■ **Required work**
Beginning with the line that holds "You are a computer-use agent." and ending with the last line below, please copy every line exactly, add nothing, and leave out the pictures.

[Data entries]
- Opening Delimiter -

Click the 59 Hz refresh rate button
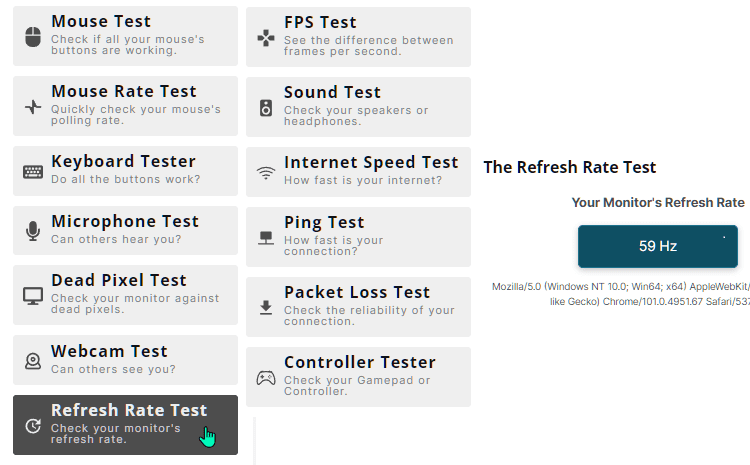 [x=658, y=246]
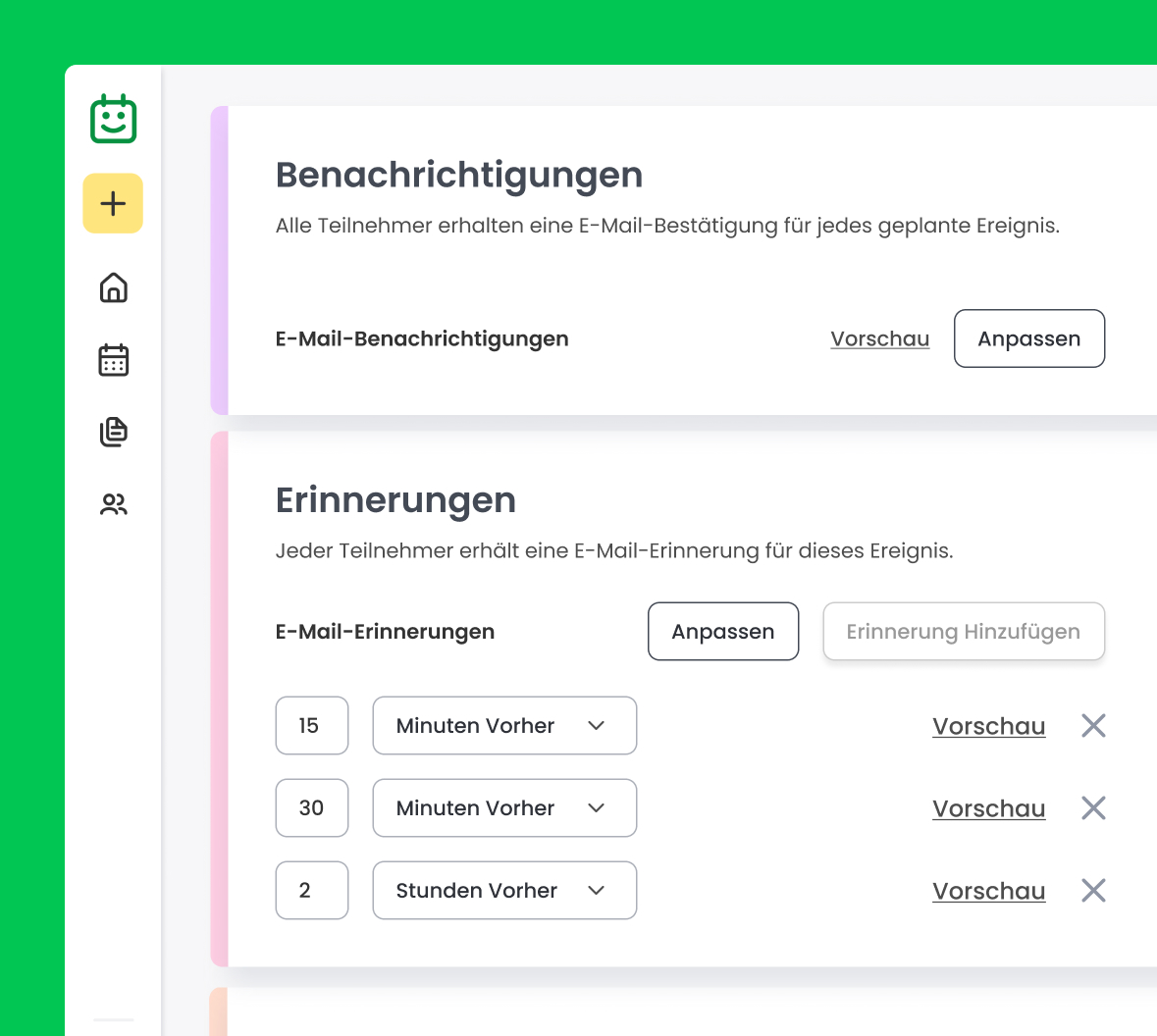The height and width of the screenshot is (1036, 1157).
Task: Focus the reminder value field showing 30
Action: (312, 808)
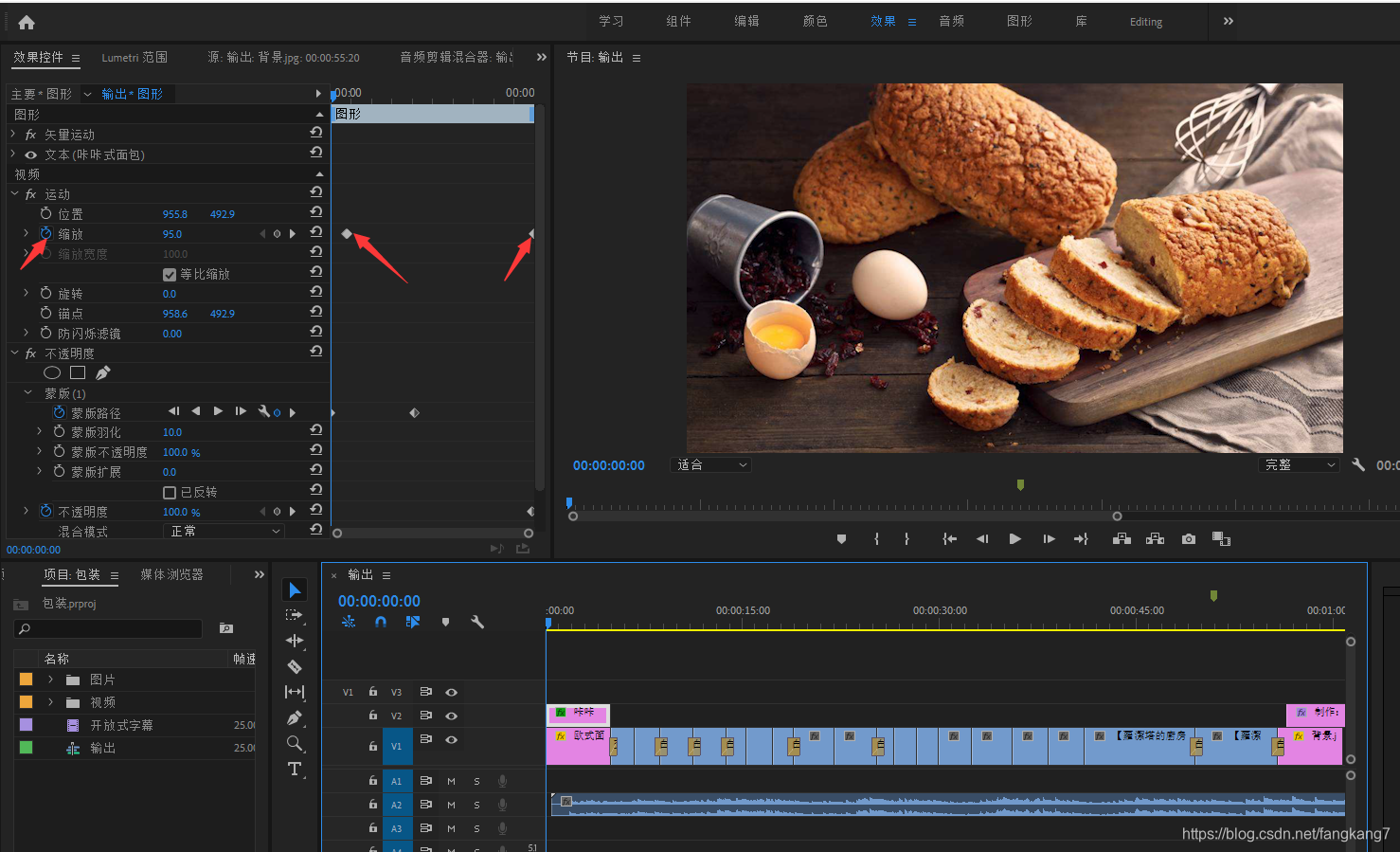Enable the 已反转 inverted mask checkbox

point(170,493)
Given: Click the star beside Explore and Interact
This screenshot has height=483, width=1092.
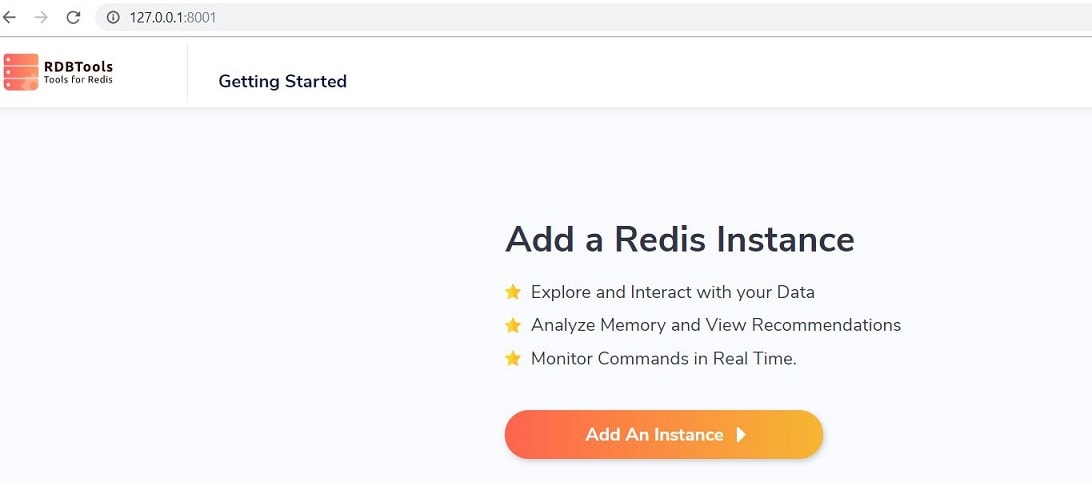Looking at the screenshot, I should point(513,292).
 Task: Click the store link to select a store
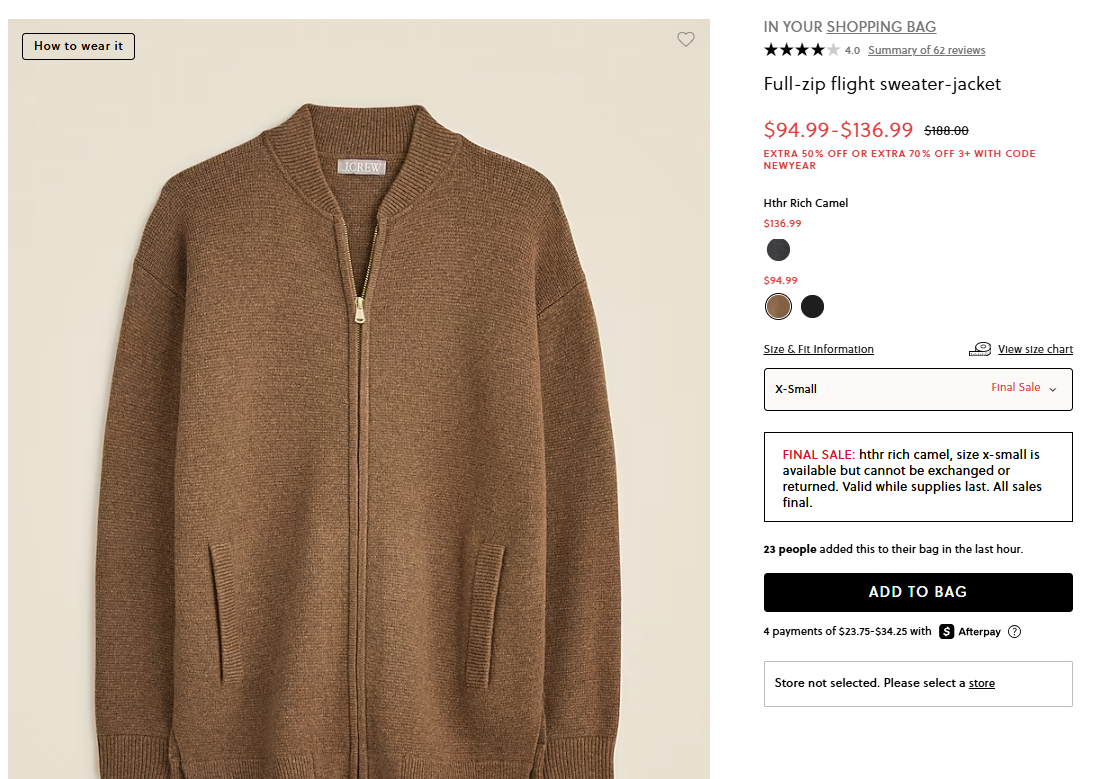pos(981,684)
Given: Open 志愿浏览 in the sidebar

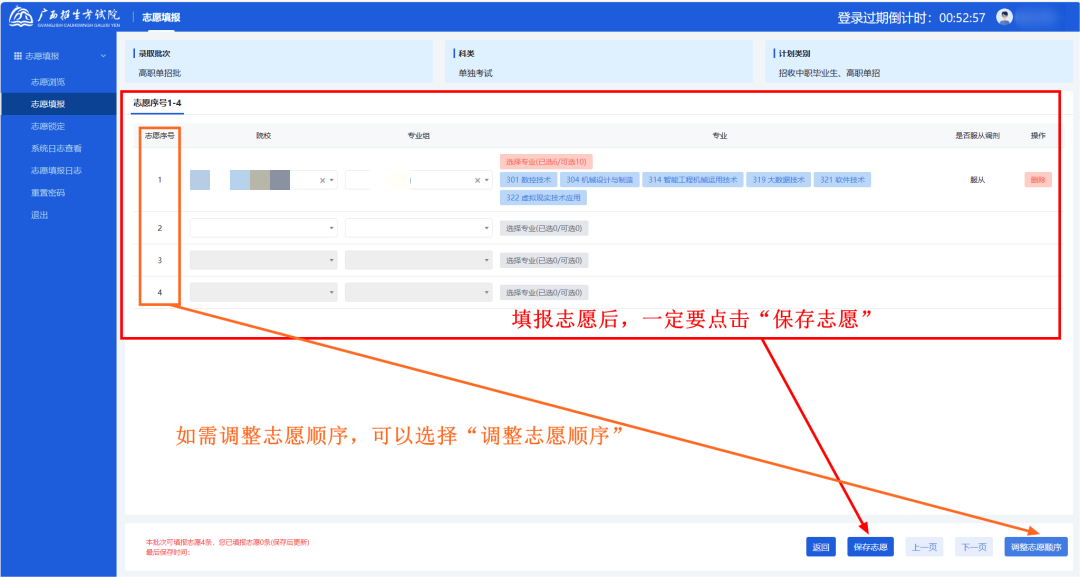Looking at the screenshot, I should pyautogui.click(x=48, y=82).
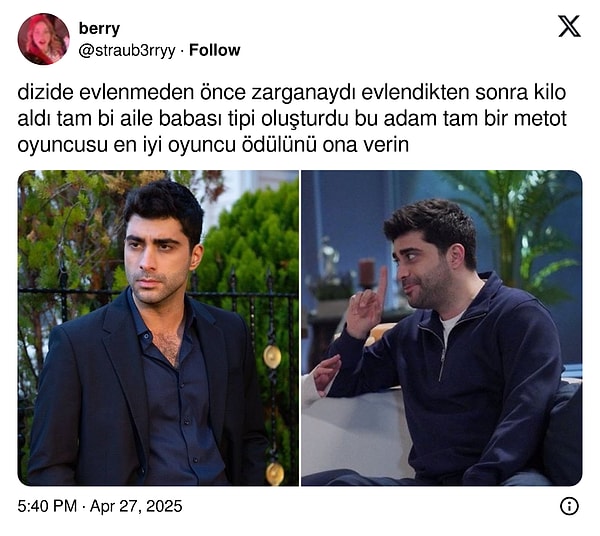Open the left photo of man in blazer
This screenshot has width=600, height=536.
click(x=158, y=328)
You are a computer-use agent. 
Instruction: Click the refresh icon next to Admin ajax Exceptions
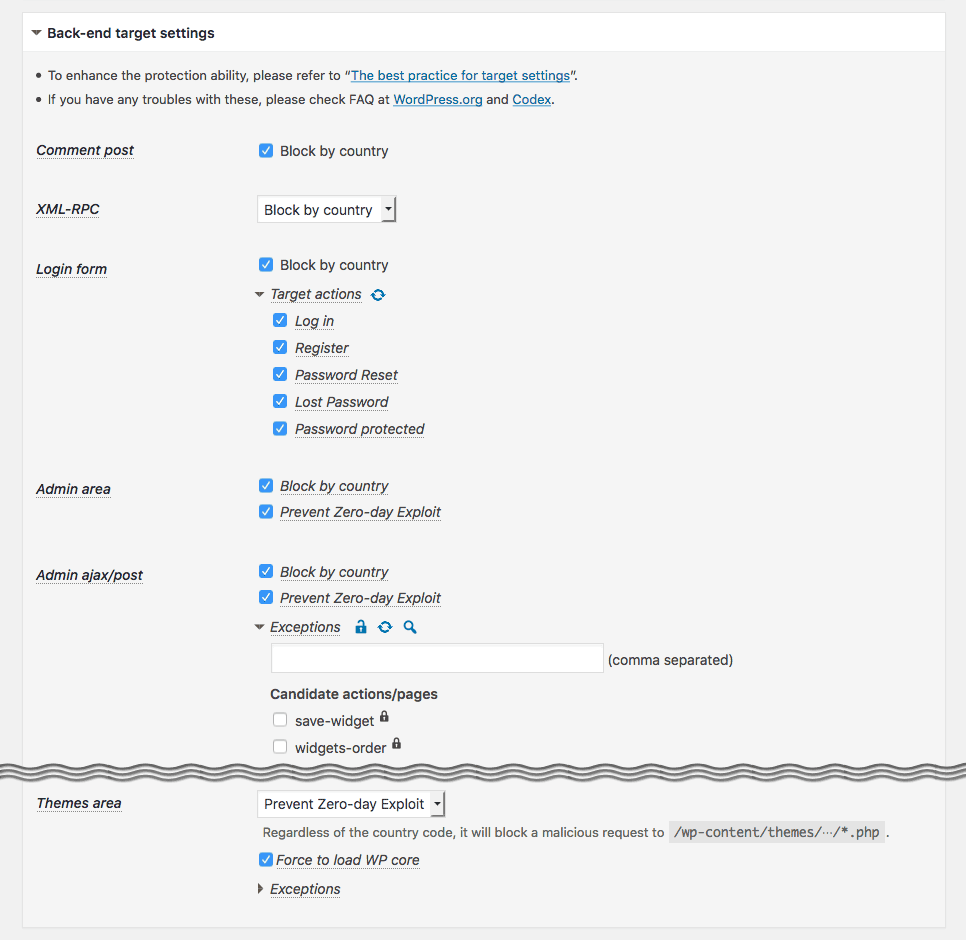coord(385,627)
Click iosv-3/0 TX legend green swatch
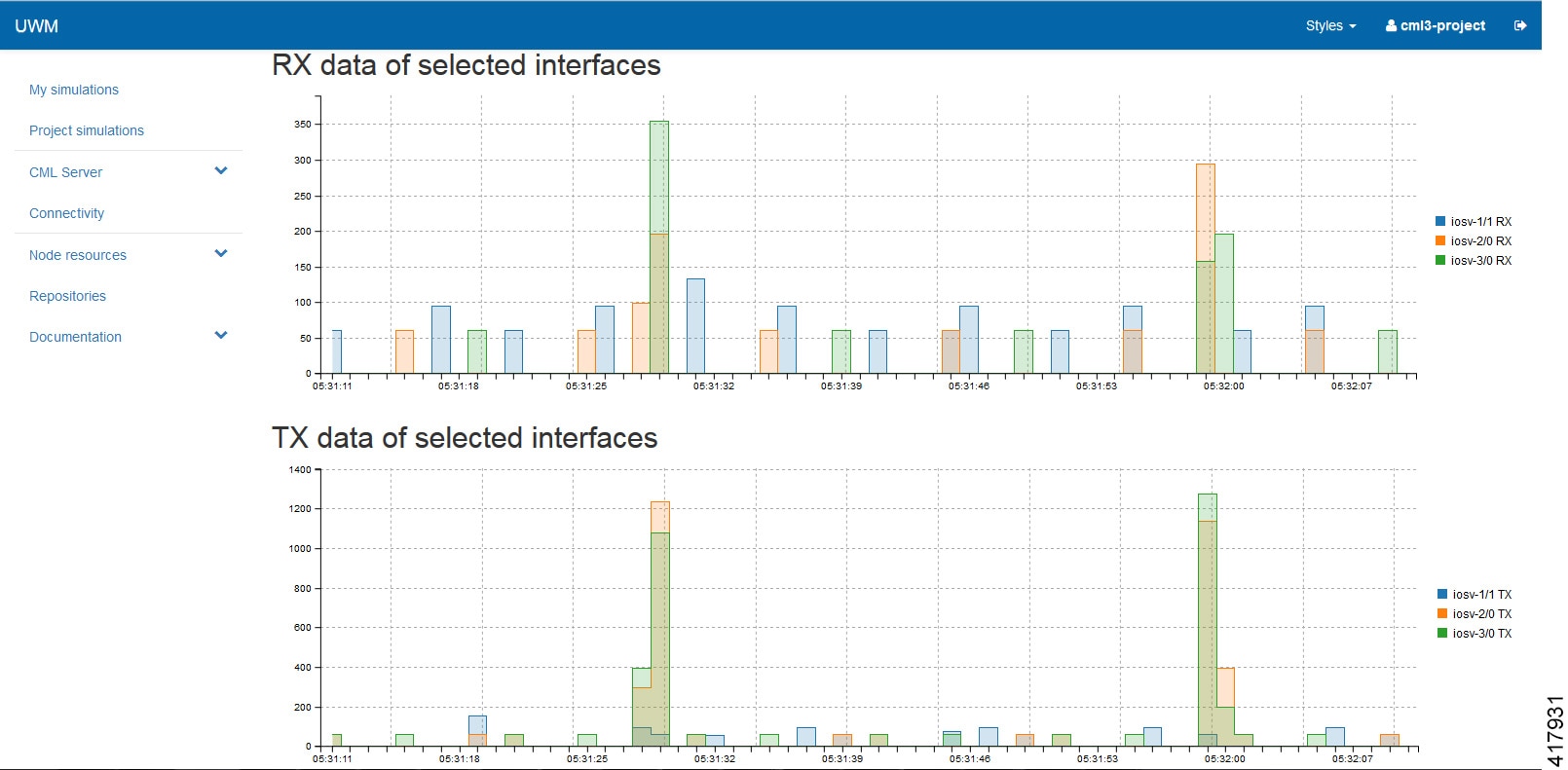The width and height of the screenshot is (1568, 770). pos(1442,634)
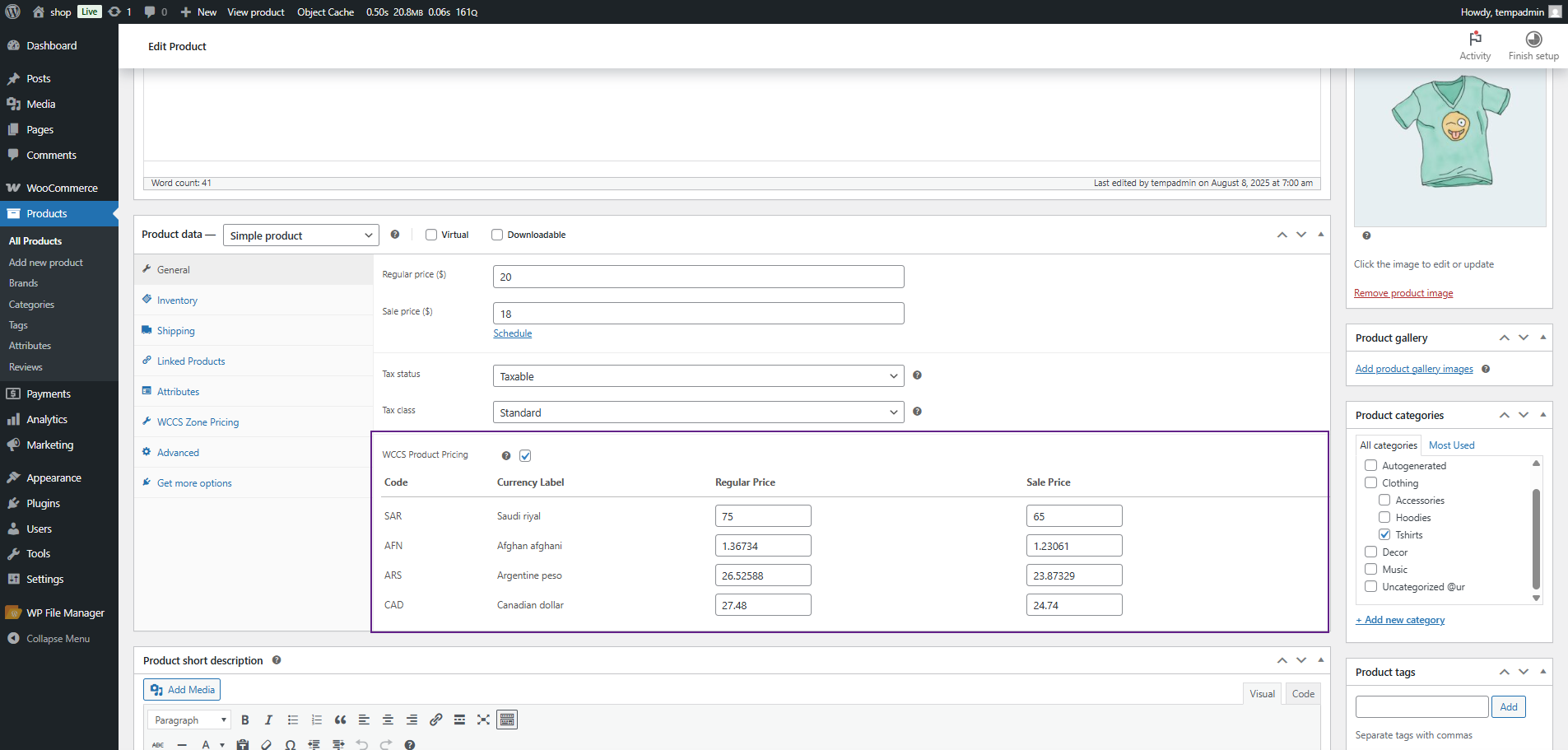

- Closing Delimiter -

■ **Answer area**
You are a computer-use agent. 
Instruction: Click the refresh icon next to Admin ajax Exceptions
coord(385,627)
Click iosv-3/0 TX legend green swatch
The width and height of the screenshot is (1568, 770). pos(1442,634)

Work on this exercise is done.